Scritti teatrali: l'estetica dello straniamento
Seminario a cura di Elio Gimbo
3 - 4 Novembre 2006
h. 21 - 5 Novembre h. 19
Auditorium facoltà di Lettere ex monastero dei Benedettini
Piero Sammataro
in
VITA DI GALILEO di Bertolt Brecht
e
Gabriele Arena, Orazio
Arena, Oreste Brighina, Alessandro Catalfo, Maria Grazia Cavallaro,
Giorgio Costanzo, Claudio Fragapane, Rosaria Giuffrida, Pietro Lo
Certo, Salvo Musumeci, Francesca Penna, Saro Pizzuto, Consuelo Priolo,
Silvia Scipilliti, Sabrina Tellico.
COSTUMI: Rosy Bellomia,
ATTREZZERIA: Teatro del Canovaccio
RIPRESE: Lucio Tomarchio
MONTAGGIO VIDEO: Linda Pettinato
AIUTO REGIA: Rita Stivale
REGIA: Elio Gimbo
Si ringraziano per
il prezioso contributo: prof. Giuseppe Dolei, Fiorenzo Napoli e
Giuseppe Napoli della Marionettistica fratelli Napoli di Catania.
Note su vita
di Galileo
Affrontare Brecht per
un regista equivale a scalare una montagna. E' una sorta di alpinismo
teatrale, tante energie e paura di cadere. Questo perché Brecht
offre insieme il valore di una drammaturgia perfetta come una scultura
di Michelangelo, una visione del mondo molto strutturata come quella
del "materialismo dialettico" ed anche una estetica teatrale rigorosa
e monumentale come quella dello "straniamento" (Veermfredung).
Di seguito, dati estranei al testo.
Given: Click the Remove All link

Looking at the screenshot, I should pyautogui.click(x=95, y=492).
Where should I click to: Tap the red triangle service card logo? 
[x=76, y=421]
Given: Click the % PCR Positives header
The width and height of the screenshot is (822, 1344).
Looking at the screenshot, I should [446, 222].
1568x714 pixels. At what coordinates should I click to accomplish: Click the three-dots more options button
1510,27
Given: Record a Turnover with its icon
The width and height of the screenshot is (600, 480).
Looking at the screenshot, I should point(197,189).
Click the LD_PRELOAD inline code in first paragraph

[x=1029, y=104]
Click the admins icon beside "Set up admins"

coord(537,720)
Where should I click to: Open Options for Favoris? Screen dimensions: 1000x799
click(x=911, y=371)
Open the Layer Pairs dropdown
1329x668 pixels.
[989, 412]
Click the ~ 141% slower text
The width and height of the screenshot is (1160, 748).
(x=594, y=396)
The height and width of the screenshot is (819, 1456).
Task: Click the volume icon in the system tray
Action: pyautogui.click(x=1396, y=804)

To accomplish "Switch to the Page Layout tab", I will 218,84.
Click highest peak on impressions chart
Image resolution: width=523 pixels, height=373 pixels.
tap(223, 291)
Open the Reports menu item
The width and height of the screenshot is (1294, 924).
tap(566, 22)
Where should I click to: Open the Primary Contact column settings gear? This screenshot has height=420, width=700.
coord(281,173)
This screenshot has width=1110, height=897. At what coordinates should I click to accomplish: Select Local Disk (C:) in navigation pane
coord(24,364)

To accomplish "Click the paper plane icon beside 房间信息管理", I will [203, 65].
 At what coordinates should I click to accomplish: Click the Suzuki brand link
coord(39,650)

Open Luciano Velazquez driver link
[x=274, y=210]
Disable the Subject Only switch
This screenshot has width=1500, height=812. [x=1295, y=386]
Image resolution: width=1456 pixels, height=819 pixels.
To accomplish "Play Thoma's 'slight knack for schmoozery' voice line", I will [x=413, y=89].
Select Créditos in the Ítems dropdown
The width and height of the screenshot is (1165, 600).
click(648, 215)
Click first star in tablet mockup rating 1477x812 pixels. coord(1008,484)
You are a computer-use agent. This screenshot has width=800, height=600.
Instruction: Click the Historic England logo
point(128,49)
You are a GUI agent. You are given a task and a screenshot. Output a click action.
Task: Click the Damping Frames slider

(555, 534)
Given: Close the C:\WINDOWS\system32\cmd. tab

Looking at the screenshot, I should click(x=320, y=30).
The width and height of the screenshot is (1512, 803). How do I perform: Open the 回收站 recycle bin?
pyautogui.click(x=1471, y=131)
Confrontarsi con questi aspetti combinati è affascinante quanto
necessario.
Vita di Galileo è una delle opere meno rispondente ai precisi canoni
dell'epica brechtiana, ciò non significa che questa sia assente,
ma è l'opera a cui Brecht dedicò un arco di tempo più lungo. La
prima stesura è già del '39, ma dal '46 al '56 Brecht vi torna a
lavorare allo scopo di rivedere l'analisi e gli esiti della problematica
principale: l'inevitabile conflitto tra intellettuale e un sistema
totalitario.
E' noto che tra le due versioni a mutare è soprattutto il giudizio
dell'autore sull'abiura dello scienziato pisano, alla tesi "giustificazionista"
del '39 (l'intellettuale di fronte alla minaccia da parte del Potere
assoluto ha il diritto-dovere di nascondere la verità allo scopo
di proteggerla) si sostituisce la condanna della versione finale
(l'intellettuale deve difendere la libertà di pensiero a costo del
martirio personale). E' altrettanto noto che a contribuire a tale
rovesciamento, furono due episodi: l'uso americano a fini militari
dell'energia atomica e l'interrogatorio subìto dallo stesso Brecht
da parte della Commissione della Camera per le attività antiamericane
con relativa negazione della propria fede politica.
Ma la grandezza della concezione brechtiana di Galileo non sta tanto
nel mutare dell'approccio al personaggio, risiede invece in una
visione storica e strutturale a mio avviso preliminare e prioritaria:
la consapevolezza che in una società di massa la democratizzazione
e il benessere della popolazione dipendono dalla capacità degli
intellettuali di imporre alla politica un uso a fin di bene del
progresso tecnologico, delle conquiste della scienza, dell'allargamento
delle conoscenze umane. In questo aspetto avverto tutta la potenza
della visione brechtiana che investe in pieno la nostra attualità.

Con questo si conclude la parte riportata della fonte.